§ WHAT IS REQUIRED
Beginning with the line containing "NÁŠ TÍM (1317, 112)", give every line again exactly as it is, ending with the last line of the entries.
▽
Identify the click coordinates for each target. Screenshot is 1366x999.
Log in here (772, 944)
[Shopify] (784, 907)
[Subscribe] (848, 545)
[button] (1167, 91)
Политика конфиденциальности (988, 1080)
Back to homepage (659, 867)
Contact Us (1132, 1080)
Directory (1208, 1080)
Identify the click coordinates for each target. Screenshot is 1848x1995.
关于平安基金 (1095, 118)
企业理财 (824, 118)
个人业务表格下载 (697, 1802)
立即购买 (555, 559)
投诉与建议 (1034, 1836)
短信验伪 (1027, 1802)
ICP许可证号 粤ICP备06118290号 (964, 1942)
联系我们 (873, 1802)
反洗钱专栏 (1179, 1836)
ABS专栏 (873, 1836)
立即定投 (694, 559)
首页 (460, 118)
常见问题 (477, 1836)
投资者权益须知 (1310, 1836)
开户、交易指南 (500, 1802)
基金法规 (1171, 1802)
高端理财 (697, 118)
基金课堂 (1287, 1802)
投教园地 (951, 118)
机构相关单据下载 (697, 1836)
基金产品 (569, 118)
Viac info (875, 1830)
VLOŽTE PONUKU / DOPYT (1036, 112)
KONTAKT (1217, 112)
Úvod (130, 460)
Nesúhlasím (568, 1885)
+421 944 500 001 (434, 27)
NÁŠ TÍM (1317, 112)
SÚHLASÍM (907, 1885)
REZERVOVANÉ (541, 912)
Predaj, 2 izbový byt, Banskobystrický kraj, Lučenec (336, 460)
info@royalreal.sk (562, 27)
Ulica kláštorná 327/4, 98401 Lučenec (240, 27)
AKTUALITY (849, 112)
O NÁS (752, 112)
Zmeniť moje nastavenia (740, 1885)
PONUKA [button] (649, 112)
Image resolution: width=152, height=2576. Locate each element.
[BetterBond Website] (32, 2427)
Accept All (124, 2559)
△
§ ANSWER SPACE
NÁŠ TÍM (1317, 112)
SÚHLASÍM (907, 1885)
REZERVOVANÉ (541, 912)
Predaj, 2 izbový byt, Banskobystrický kraj, Lučenec (336, 460)
info@royalreal.sk (562, 27)
Ulica kláštorná 327/4, 98401 Lučenec (240, 27)
AKTUALITY (849, 112)
O NÁS (752, 112)
Zmeniť moje nastavenia (740, 1885)
PONUKA [button] (649, 112)
Image resolution: width=152, height=2576. Locate each element.
[BetterBond Website] (32, 2427)
Accept All (124, 2559)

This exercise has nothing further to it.